Effects of incident light intensity on the yield of steady-state chlorophyll fluorescence in intact leaves. An example of bioenergetic homeostasis

Abstract

The emission of modulated 685-nm chlorophyll fluorescence from intact leaves was measured using a pulsed (yellow) exciting light of very low intensity combined with various non-modulated lights of sub- and supersaturating intensities. It was found that, whereas the “extreme” (initial and maximal) fluorescence levels were drastically quenched by high light intensities, the level of steady-state modulated fluorescence in light-adapted leaves was virtually constant and independent of the intensity and the quality of the continuous light used to drive photosynthesis. These results provided an example of biological homeostasis. For instance, the modulated fluorescence emission from a dark-adapted leaf with all photosystem II reaction centers in the open configuration was similar to the steady-state modulated fluorescence emission measured in leaves illuminated with an additional strong, photosynthetically saturating light with all photosystem II traps closed. This homeostatic behavior was characteristic of only healthy and mature leaves. It was strongly perturbed in young leaves and also in leaves exposed to unfavorable environmental conditions.

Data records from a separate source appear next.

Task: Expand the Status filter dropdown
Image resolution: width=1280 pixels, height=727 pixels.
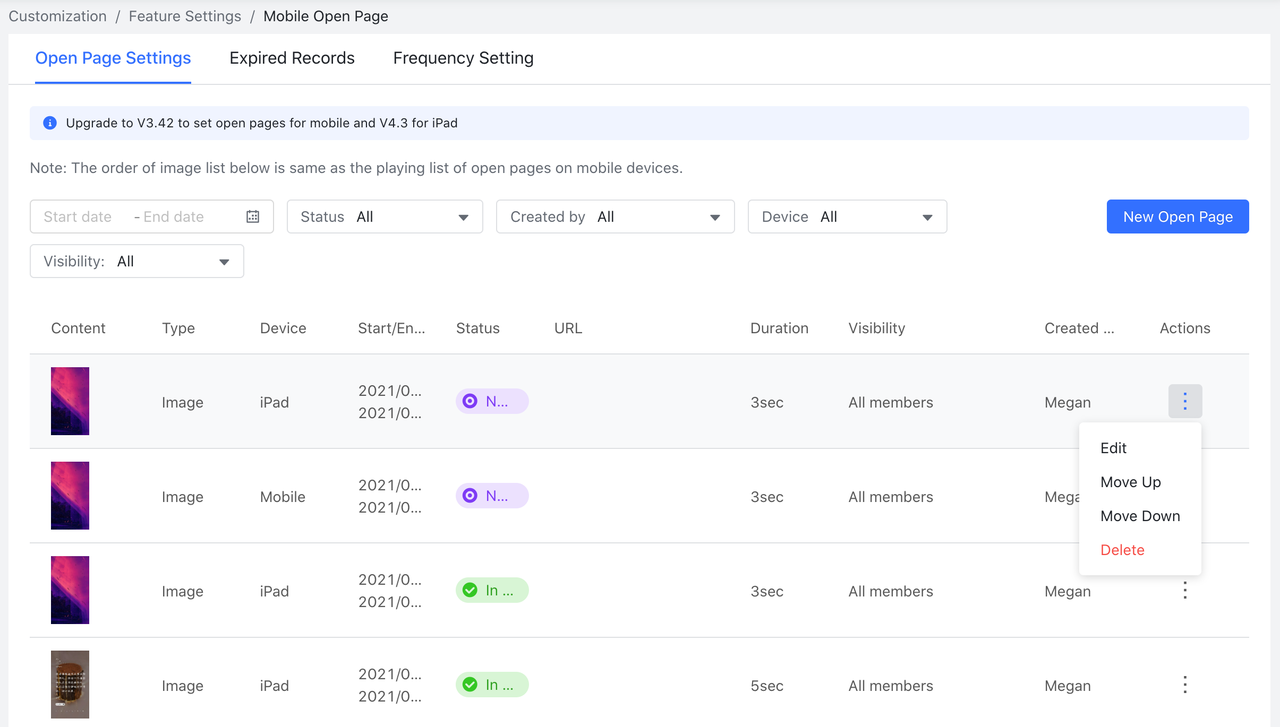Action: coord(384,216)
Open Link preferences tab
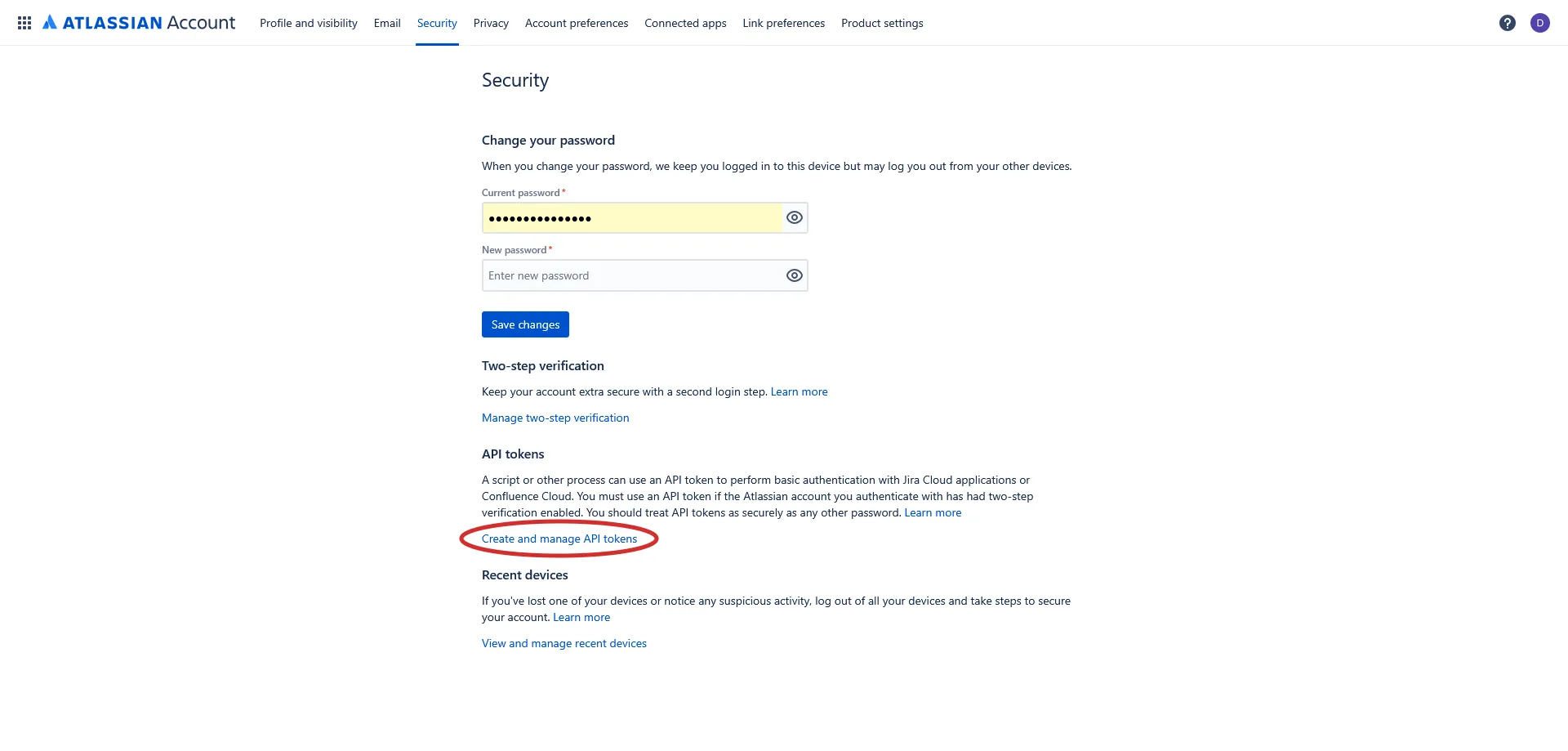This screenshot has height=751, width=1568. 784,23
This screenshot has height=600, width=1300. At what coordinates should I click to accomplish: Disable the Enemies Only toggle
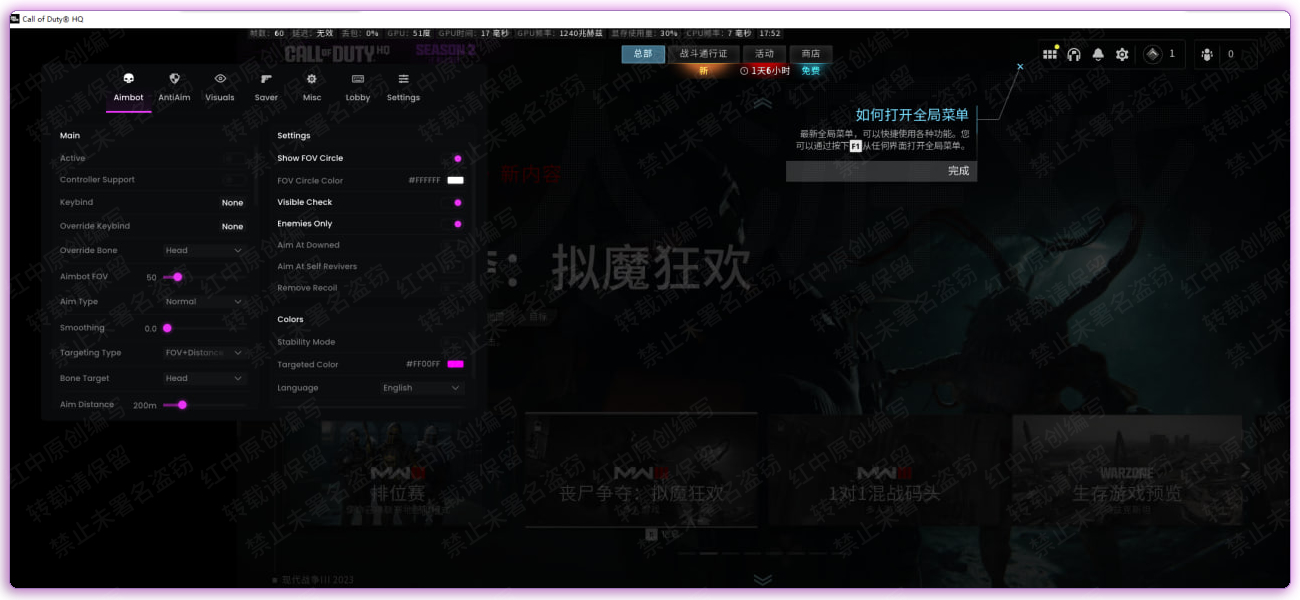click(457, 224)
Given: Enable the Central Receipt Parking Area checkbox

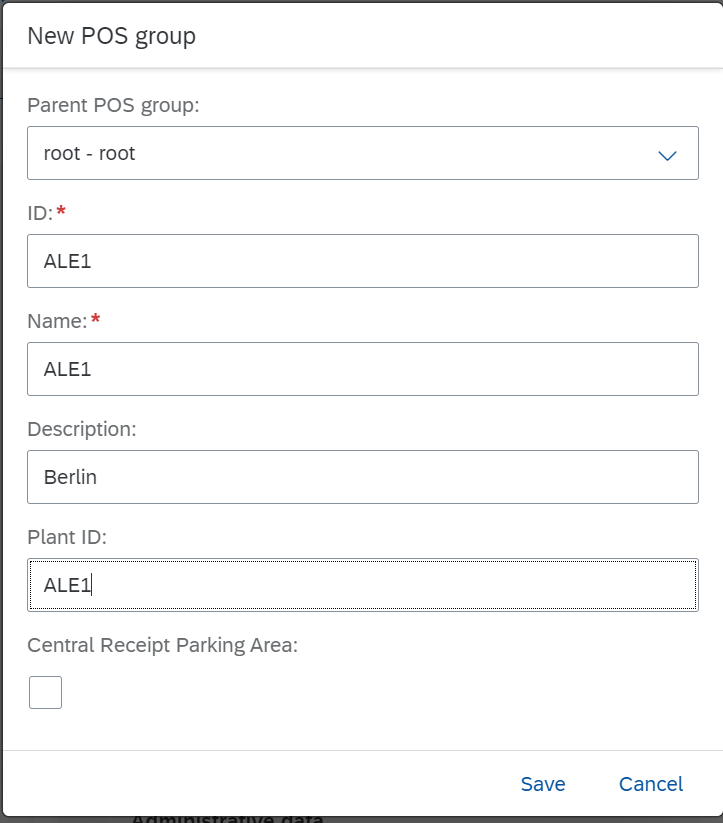Looking at the screenshot, I should click(45, 692).
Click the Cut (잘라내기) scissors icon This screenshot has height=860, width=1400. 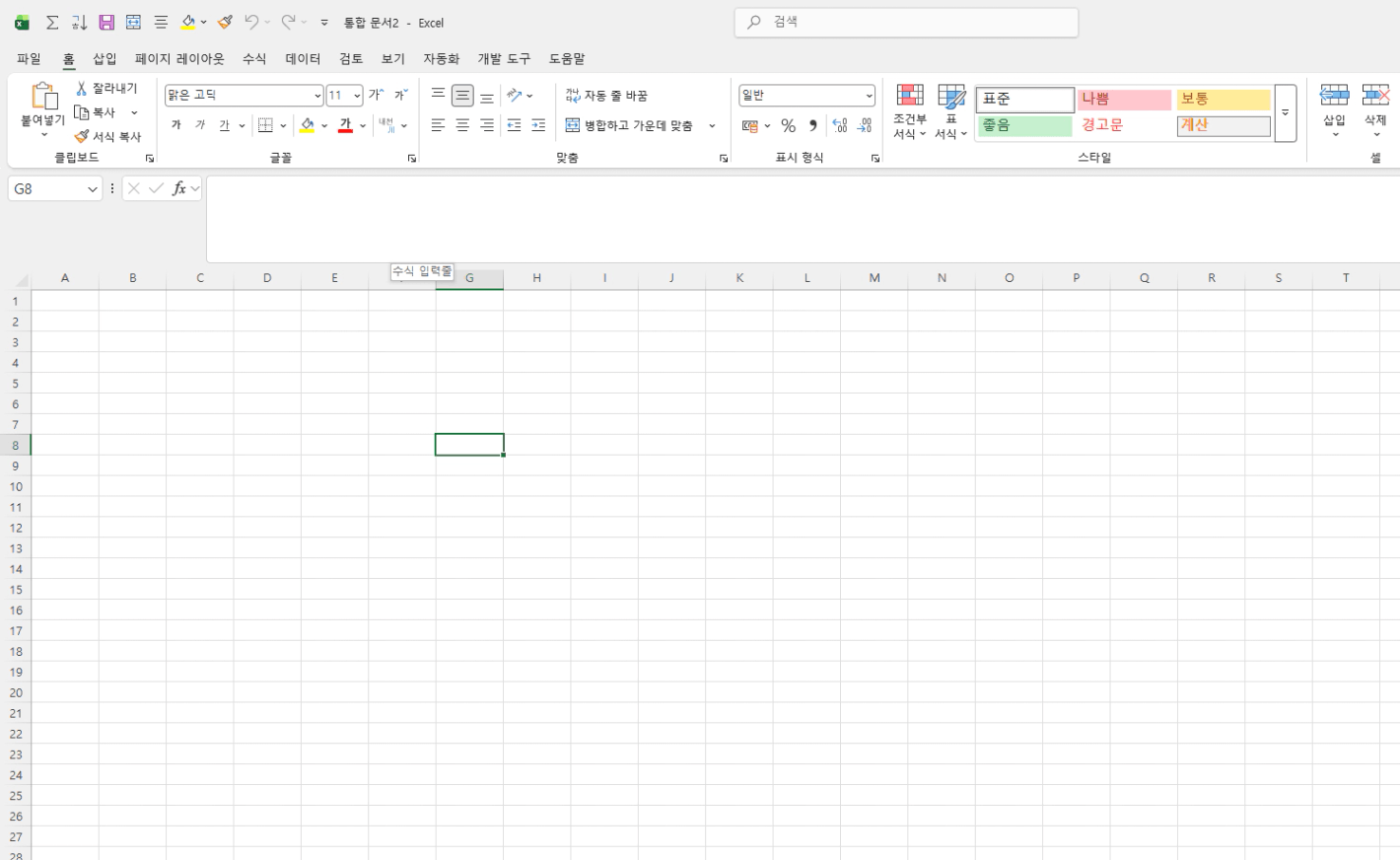pyautogui.click(x=82, y=89)
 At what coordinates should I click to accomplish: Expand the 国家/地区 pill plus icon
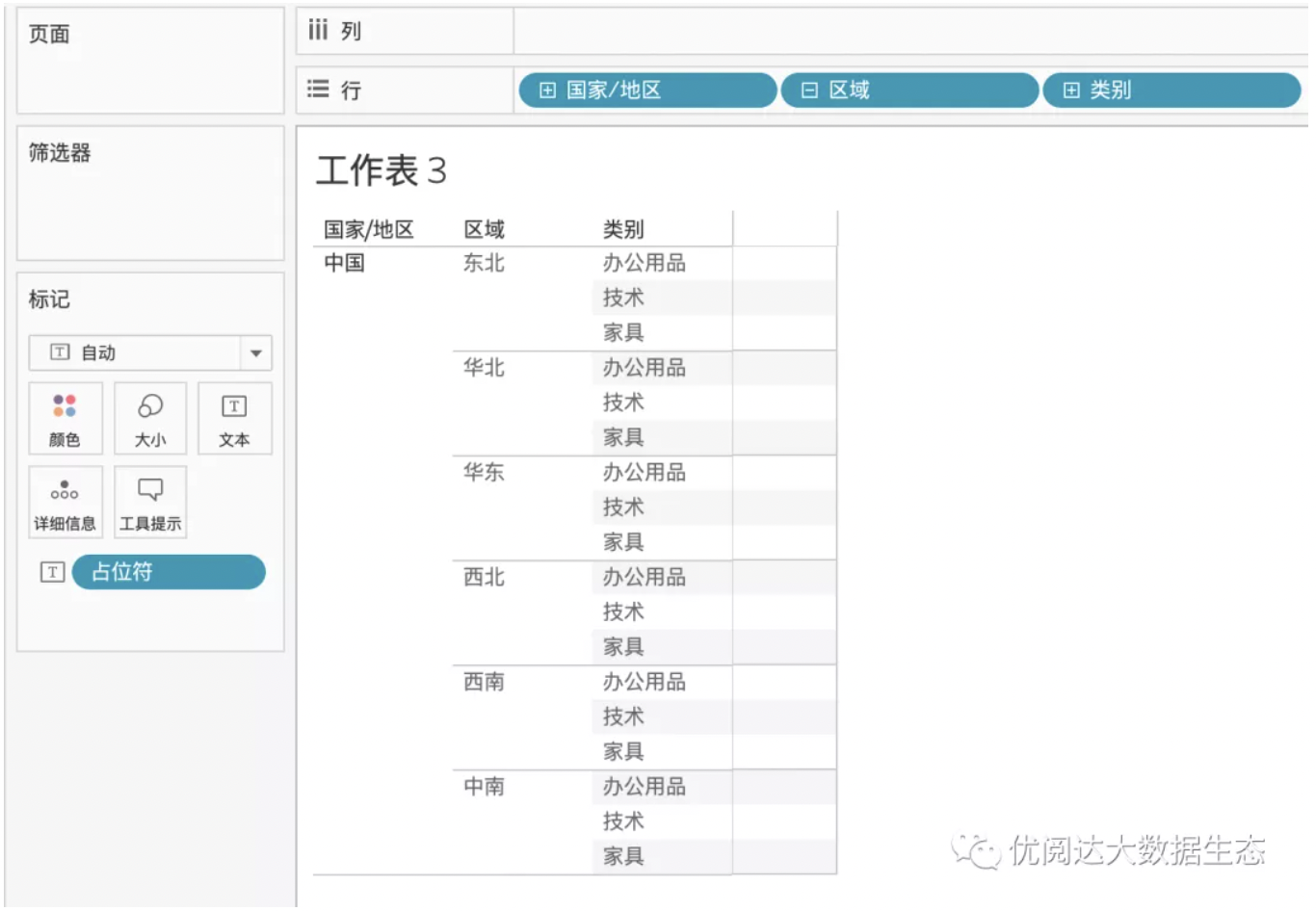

In some stress situations (e.g. leaf dehydration), noticeable deviations from homeostasis were detected before any significant changes in the familiar photochemical ( q p) and non-photochemical ( q NP) fluorescence quenching coefficients could be observed, suggesting that the analysis of this “bio-energetic homeostasis”, revealed by the examination of raw fluorescence data, could be a useful approach for early detection of subtle changes in the physiological state of plants.